There is regression on many fronts, but also

validity, as time does not appear to have passed

for Orientalism, the essay that Edward Said

published in 1978, a quarter of a century ago. Rereading

that work, against the backdrop of events

that we are fated to live, clarifies the tangle of

confused reality, that “terrifying reality” to which

the novelist Sonallah Ibrahim referred to not long

ago in Cairo on rejecting an important official

award. The doctrines of Orientalism - ideology,

style and academic tradition that established an

ontological distinction between “East” and

“West” and was characterised by its drive for

“dominating, reconstructing and having authority

over Orient” - appear to have recovered an

unexpected relevance. Or perhaps it is just that

they never lost their relevance.

Said dissected the behaviour of colonial powers

and, with clairvoyance, envisaged the appearance

of the new – and now only – imperial power.

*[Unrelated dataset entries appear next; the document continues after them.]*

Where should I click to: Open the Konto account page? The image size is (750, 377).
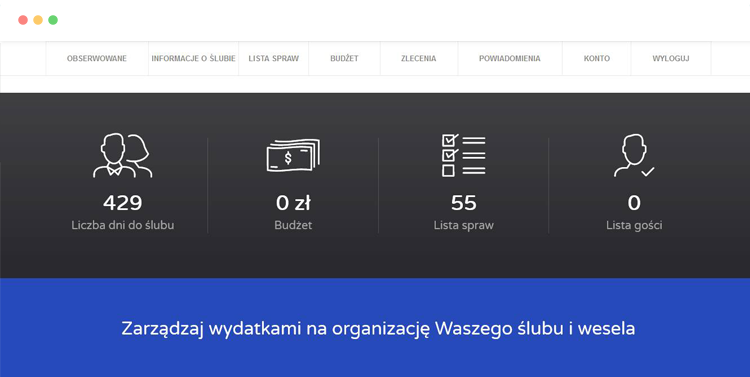597,58
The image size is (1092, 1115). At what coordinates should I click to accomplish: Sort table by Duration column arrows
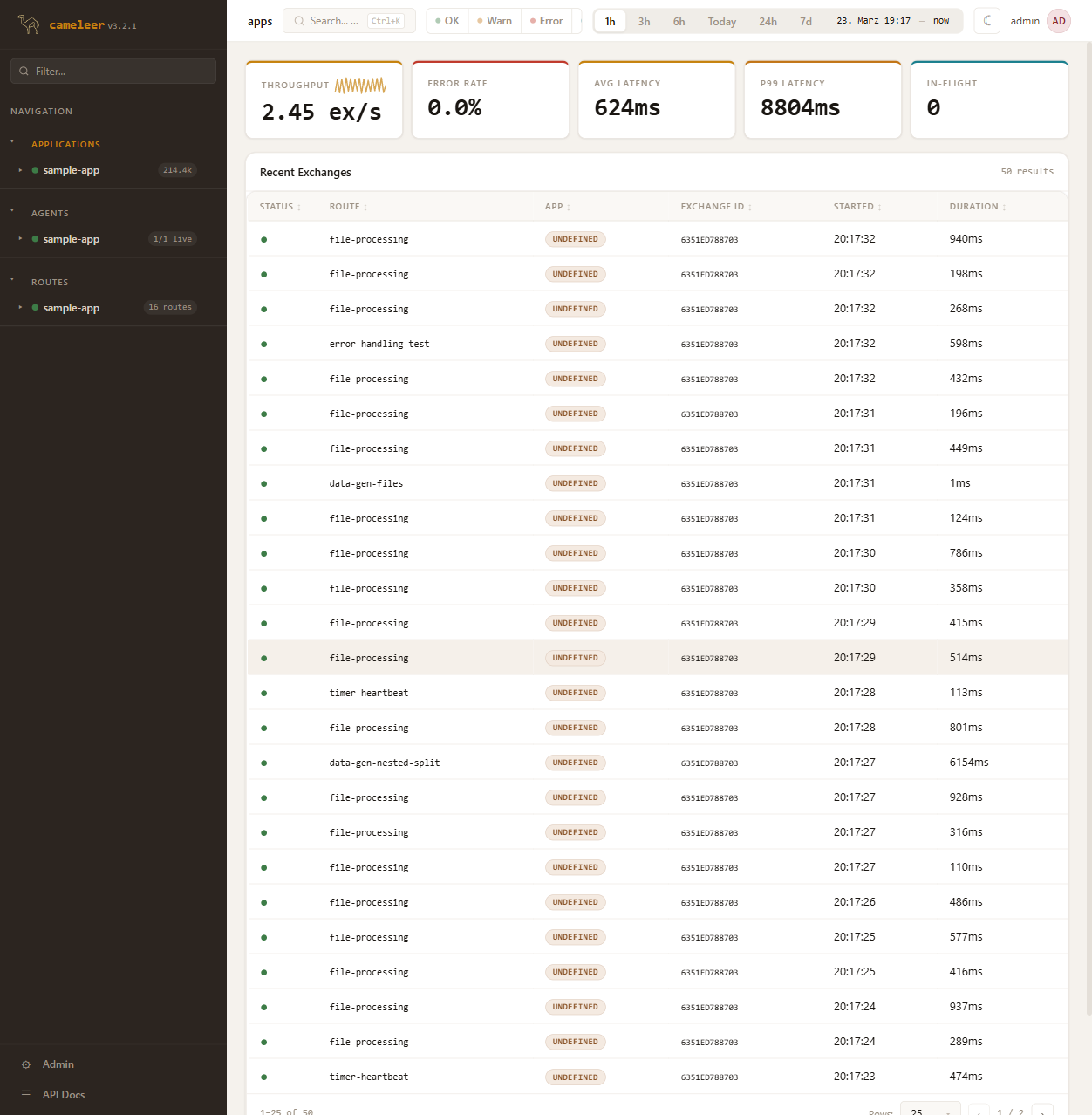pyautogui.click(x=1004, y=208)
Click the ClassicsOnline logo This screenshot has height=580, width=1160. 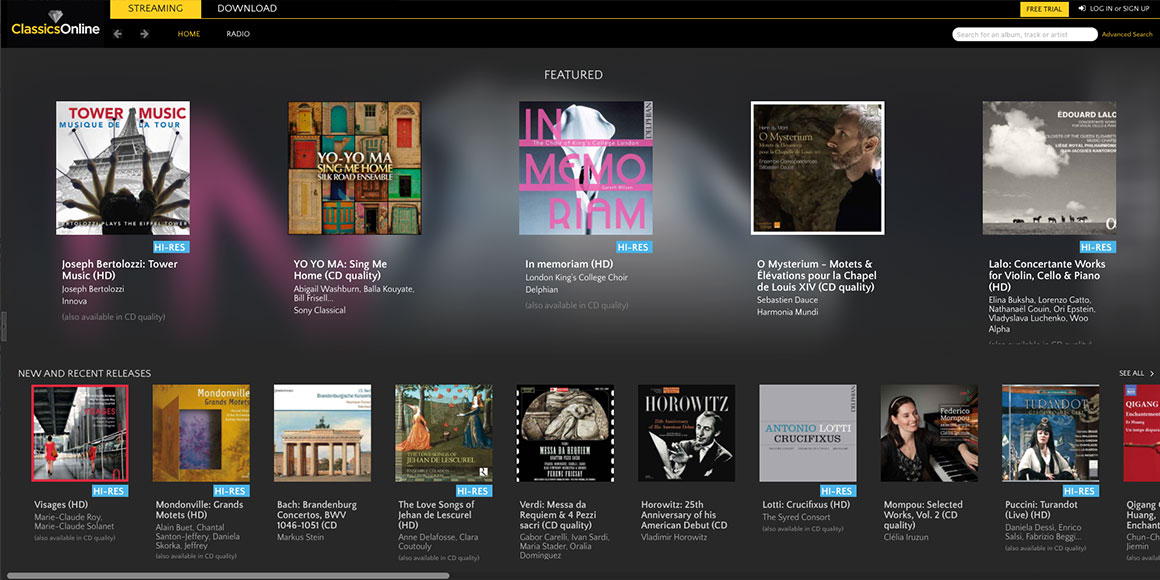pos(55,25)
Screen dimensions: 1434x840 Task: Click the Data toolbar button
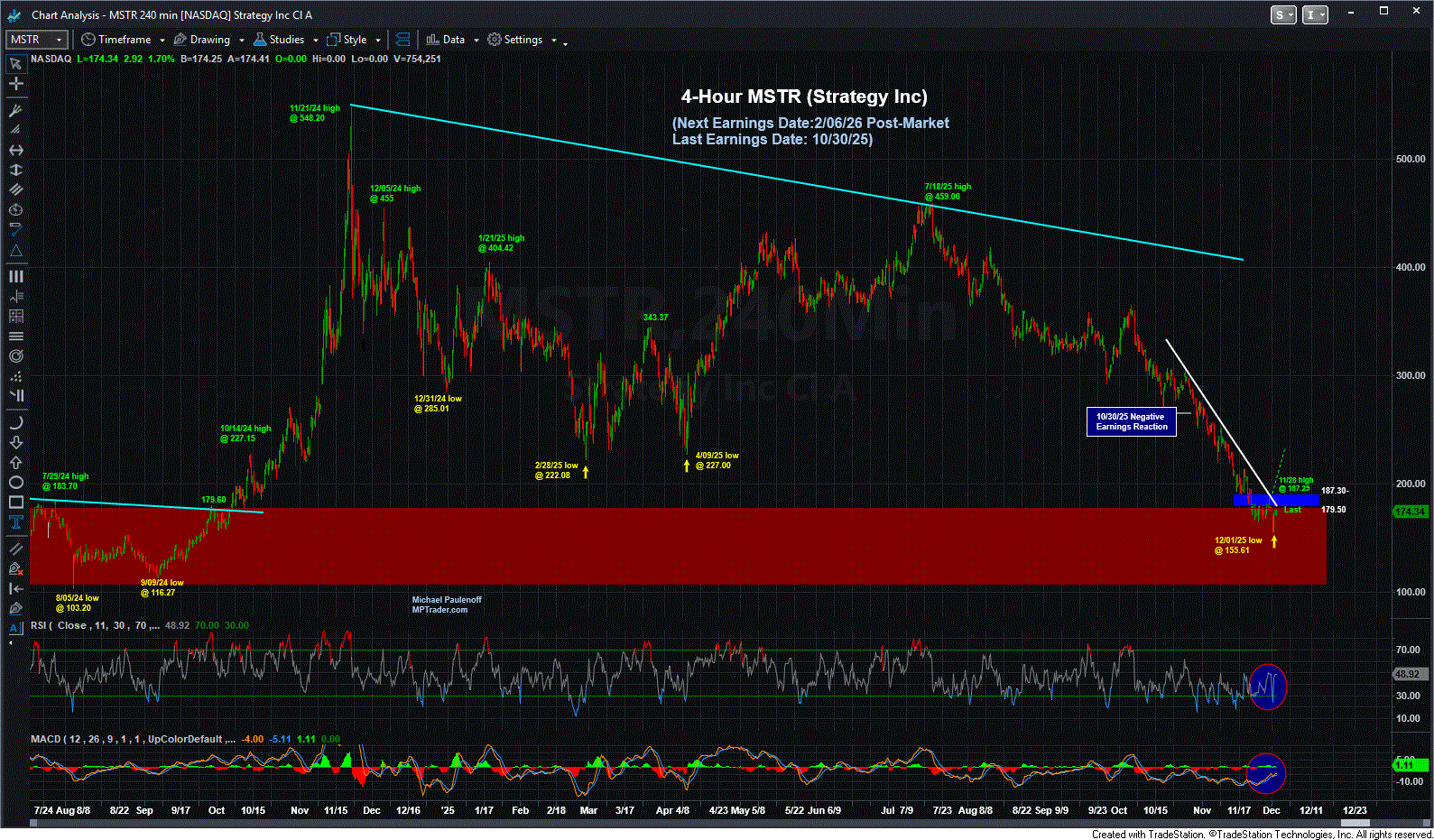pyautogui.click(x=446, y=40)
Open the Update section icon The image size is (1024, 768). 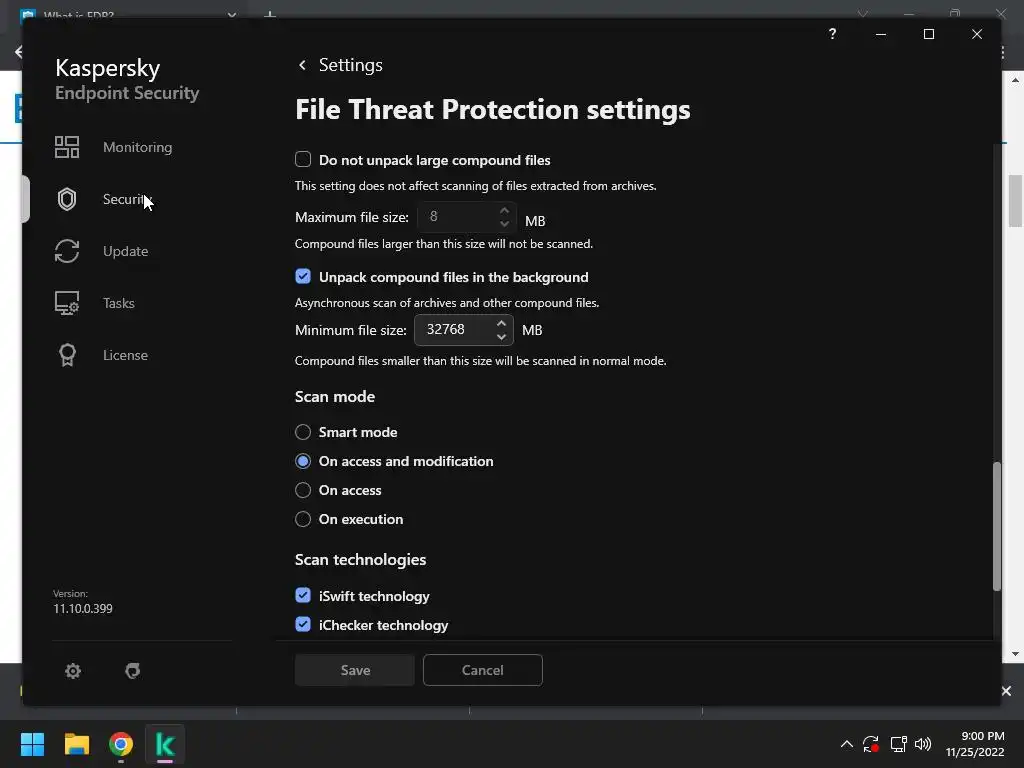67,251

He

observed that the political elite of the imperial

powers, provided that some matter relating to

their interests abroad were at risk, transmitted to

their civilian societies “a sense of urgency”. He

was also right in exposing that the “Orient” in

which Iraq is placed is not merely a geographical

notion; it is, most of all, an idea that has “a

history, a tradition of thought, imagery and

vocabulary”. The supposed dangers of “Orient”

and its fatidic tendency towards satrapy have

always been essential elements of the Orientalist

representation, whose essential dogma is the

unquestionable belief in “Western superiority”.

Without a doubt the Bush government ignores

the genealogy of knowledge to which its

Manichean and simplistic vision of the world

belongs, but in the core it does not differ greatly

from that of Balfour, who, at the beginning of the

118

20th century, to politically justify the British

colonial presence in Egypt, invoked the good of

the Egyptians and the good of all Europe. In a

recent article by Neil Clark “The return of

Arabophobia”3, this reporter reminded us of

Richard Perle’s reaction to fears expressed by

Egyptian politicians regarding the consequences

of the occupation of Iraq in the region: “Egyptians

can barely govern their own country, we don’t

need advice on how to govern ours”.

Among the codes of Orientalist orthodoxy is that

of representing the others and speaking in their

name using abstract and immutable sentences.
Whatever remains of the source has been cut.